Now the lone patient at the ICU on May 11, she remains hopeful. She was shocked after learning of the death of the only person who had been “keeping her company” since she was admitted in early May with complications from COVID-19.
“It was a tragic loss as her family, I am sure, were expecting her to come out alive,” Carol told Guardian Media.
On Sunday, when Guardian Media spoke with Carol, she was trying to control her fear of dying, breathing deeply through the short conversation. Back then, she was told her oxygen saturation level was 50 per cent.
Yesterday, she said the oxygen level was 82 per cent. She said she feels better and credits her survival to “God, prayers, and the kind, wonderful nurses in the Scarborough Hospital’s ICU Unit.”
She laughs a little as she talks about getting out of the hospital and “appreciating everything.”

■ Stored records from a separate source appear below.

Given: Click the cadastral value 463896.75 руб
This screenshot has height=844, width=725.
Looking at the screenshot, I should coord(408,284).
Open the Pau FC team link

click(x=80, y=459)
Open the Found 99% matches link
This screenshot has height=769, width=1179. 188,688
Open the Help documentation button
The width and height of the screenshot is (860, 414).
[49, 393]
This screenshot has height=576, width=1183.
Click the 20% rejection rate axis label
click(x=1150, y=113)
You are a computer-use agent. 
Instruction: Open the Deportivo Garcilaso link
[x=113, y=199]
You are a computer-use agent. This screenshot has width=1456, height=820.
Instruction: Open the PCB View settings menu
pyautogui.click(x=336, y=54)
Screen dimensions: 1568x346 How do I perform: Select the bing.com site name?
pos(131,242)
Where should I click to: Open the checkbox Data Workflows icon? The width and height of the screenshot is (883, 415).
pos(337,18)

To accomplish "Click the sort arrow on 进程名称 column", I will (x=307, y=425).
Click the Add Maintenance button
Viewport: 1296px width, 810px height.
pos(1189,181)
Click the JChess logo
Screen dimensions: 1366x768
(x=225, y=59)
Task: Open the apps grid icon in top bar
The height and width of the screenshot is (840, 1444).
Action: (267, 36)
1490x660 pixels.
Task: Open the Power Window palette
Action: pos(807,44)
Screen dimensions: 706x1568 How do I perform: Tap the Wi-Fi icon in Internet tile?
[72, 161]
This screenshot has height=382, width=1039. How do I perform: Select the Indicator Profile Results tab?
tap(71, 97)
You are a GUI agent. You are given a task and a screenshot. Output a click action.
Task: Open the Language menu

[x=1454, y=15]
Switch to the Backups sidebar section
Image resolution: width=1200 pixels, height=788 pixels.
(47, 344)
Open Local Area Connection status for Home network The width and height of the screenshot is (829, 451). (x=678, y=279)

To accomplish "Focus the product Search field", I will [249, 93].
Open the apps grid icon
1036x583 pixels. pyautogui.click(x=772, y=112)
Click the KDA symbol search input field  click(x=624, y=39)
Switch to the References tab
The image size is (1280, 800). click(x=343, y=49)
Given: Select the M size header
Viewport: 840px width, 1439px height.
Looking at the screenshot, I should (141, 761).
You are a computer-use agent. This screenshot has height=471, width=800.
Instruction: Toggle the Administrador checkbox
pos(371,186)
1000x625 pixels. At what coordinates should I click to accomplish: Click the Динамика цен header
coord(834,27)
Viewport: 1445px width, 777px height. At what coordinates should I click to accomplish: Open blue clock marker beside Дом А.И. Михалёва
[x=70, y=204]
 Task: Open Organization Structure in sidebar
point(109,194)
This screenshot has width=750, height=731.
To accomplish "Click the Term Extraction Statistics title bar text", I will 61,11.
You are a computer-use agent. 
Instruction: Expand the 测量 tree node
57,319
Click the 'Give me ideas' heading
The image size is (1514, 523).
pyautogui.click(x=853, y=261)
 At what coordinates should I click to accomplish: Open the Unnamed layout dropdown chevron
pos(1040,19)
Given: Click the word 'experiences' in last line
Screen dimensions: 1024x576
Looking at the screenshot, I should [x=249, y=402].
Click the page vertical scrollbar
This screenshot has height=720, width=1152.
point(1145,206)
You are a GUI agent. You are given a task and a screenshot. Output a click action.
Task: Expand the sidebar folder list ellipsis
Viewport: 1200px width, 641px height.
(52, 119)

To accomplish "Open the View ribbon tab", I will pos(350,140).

She said she still wonders where she got COVID.
“I was careful, went to work and back, stayed only with my husband. He took me to work and back. I still got COVID. He tested negative. My co-workers tested negative too. So where did I get it?,” she questioned.
She recalled how her situation unfolded.
“I felt a little fever and intense pain, especially in my back. Days after, I felt worse. The fever got intense. I was not sure what day it was, who my husband was, and where I was. I was at home. I went to the Scarborough Health Center, and the nurses decided to test me for COVID as they were monitoring me as I had taken the vaccine days before. On my way to the drug store to get stronger painkillers, the nurses called me and said I should return immediately, as I tested positive for COVID. I cried,” she said.
She said she can’t remember much after that.
“Only just me fighting to breathe, fighting to remain alive, trying to smile, and having happy thoughts,” Carol said.
Her advice to the general public is: “COVID is real. Don’t say it’s just a cold. Follow all the protocols. Keep your family safe.”
Guardian Media Ltd is keeping Carol in our prayers.